→ **Data records**

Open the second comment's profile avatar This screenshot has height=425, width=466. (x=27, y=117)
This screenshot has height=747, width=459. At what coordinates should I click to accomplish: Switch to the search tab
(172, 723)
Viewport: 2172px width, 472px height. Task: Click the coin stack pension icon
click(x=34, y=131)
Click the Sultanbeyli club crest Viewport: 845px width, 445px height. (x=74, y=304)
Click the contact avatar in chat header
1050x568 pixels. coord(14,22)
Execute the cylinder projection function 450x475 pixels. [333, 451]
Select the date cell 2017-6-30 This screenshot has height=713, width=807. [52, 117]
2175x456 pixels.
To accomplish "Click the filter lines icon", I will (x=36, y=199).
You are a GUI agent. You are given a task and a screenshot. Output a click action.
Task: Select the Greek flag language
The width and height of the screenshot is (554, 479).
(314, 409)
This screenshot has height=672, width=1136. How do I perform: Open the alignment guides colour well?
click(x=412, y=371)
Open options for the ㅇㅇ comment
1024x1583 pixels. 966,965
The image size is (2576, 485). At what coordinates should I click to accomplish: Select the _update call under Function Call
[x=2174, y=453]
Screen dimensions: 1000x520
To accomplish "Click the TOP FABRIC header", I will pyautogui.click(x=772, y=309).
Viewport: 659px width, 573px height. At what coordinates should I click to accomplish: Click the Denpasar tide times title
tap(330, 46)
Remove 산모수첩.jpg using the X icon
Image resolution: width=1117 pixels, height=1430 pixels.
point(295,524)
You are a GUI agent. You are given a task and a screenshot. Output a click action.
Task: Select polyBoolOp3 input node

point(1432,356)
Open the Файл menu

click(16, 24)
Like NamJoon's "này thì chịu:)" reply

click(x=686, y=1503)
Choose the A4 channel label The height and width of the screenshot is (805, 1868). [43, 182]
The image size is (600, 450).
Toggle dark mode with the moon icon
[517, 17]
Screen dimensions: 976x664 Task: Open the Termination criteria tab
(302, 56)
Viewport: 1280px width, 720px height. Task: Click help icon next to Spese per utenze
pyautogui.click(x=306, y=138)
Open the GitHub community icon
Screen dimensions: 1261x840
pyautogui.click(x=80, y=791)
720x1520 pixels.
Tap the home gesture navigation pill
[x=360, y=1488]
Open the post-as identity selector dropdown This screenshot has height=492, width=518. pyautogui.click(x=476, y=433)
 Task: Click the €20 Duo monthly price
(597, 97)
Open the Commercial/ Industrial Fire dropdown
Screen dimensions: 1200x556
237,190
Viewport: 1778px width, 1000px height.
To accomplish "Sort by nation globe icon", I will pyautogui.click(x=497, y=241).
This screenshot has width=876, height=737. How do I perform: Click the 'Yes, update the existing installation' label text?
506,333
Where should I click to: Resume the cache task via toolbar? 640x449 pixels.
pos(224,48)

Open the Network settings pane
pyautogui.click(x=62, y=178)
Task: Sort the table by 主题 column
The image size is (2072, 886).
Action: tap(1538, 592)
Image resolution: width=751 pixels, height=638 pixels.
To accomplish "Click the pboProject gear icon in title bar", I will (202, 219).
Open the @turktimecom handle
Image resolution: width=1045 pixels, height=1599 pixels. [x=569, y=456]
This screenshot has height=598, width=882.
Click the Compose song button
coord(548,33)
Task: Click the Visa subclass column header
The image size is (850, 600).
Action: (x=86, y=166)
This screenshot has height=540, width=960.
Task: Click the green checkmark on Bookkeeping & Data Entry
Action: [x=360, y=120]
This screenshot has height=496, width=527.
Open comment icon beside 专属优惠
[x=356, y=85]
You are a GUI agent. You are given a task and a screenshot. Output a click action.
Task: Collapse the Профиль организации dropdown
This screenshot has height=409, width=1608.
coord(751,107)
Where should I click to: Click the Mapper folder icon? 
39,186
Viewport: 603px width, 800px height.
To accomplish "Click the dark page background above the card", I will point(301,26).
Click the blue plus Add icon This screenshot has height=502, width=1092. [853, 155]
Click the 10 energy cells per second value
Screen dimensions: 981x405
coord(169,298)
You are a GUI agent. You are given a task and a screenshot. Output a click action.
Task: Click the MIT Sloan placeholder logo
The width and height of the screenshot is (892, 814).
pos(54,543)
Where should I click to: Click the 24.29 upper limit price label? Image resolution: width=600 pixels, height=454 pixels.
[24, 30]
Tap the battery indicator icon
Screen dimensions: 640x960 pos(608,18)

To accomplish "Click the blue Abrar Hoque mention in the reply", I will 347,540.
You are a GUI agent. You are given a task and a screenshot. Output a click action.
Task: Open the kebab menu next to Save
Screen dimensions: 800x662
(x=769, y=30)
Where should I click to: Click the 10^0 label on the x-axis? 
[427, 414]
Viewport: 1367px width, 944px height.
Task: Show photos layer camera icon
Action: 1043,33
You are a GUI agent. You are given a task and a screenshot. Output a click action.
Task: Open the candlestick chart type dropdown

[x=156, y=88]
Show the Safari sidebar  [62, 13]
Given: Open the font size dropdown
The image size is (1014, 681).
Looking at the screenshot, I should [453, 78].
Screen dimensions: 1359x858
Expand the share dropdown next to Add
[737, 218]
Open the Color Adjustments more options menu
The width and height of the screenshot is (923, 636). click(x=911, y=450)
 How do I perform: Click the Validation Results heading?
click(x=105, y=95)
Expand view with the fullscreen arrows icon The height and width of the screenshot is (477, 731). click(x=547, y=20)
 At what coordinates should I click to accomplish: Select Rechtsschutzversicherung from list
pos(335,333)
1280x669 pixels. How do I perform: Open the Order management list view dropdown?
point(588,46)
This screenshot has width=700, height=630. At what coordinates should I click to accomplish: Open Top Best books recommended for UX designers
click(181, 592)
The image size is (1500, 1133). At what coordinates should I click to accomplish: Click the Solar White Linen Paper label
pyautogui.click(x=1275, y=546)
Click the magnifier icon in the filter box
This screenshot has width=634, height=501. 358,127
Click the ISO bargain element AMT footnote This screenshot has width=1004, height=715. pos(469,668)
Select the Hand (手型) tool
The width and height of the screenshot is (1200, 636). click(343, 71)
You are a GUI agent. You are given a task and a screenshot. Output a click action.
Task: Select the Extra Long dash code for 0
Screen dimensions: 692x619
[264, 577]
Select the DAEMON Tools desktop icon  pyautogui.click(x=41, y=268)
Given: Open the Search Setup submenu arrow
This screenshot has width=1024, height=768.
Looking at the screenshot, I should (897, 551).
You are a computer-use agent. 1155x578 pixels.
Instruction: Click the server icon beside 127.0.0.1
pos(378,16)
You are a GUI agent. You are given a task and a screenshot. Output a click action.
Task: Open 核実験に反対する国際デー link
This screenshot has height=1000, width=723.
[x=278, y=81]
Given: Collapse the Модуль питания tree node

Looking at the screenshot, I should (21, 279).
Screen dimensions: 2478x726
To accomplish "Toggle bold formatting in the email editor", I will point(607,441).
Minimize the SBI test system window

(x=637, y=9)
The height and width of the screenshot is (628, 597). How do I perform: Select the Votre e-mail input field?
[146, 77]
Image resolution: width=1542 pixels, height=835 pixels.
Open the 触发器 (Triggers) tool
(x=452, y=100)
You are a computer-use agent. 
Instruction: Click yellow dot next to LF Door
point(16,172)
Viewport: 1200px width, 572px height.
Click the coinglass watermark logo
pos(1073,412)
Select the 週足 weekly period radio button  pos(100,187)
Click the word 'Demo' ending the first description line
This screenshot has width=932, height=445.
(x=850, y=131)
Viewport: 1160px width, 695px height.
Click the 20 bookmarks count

→ **What is required**
Repeat precisely, and with nothing added, every line from the one containing "Task: Open 核実験に反対する国際デー link" to the last line of the listing above.

→ **Output for this task**
Task: Open 核実験に反対する国際デー link
This screenshot has height=1000, width=723.
[x=278, y=81]
Given: Collapse the Модуль питания tree node

Looking at the screenshot, I should (21, 279).
Screen dimensions: 2478x726
To accomplish "Toggle bold formatting in the email editor", I will point(607,441).
Minimize the SBI test system window

(x=637, y=9)
The height and width of the screenshot is (628, 597). How do I perform: Select the Votre e-mail input field?
[146, 77]
Image resolution: width=1542 pixels, height=835 pixels.
Open the 触发器 (Triggers) tool
(x=452, y=100)
You are a computer-use agent. 
Instruction: Click yellow dot next to LF Door
point(16,172)
Viewport: 1200px width, 572px height.
Click the coinglass watermark logo
pos(1073,412)
Select the 週足 weekly period radio button  pos(100,187)
Click the word 'Demo' ending the first description line
This screenshot has width=932, height=445.
(x=850, y=131)
Viewport: 1160px width, 695px height.
Click the 20 bookmarks count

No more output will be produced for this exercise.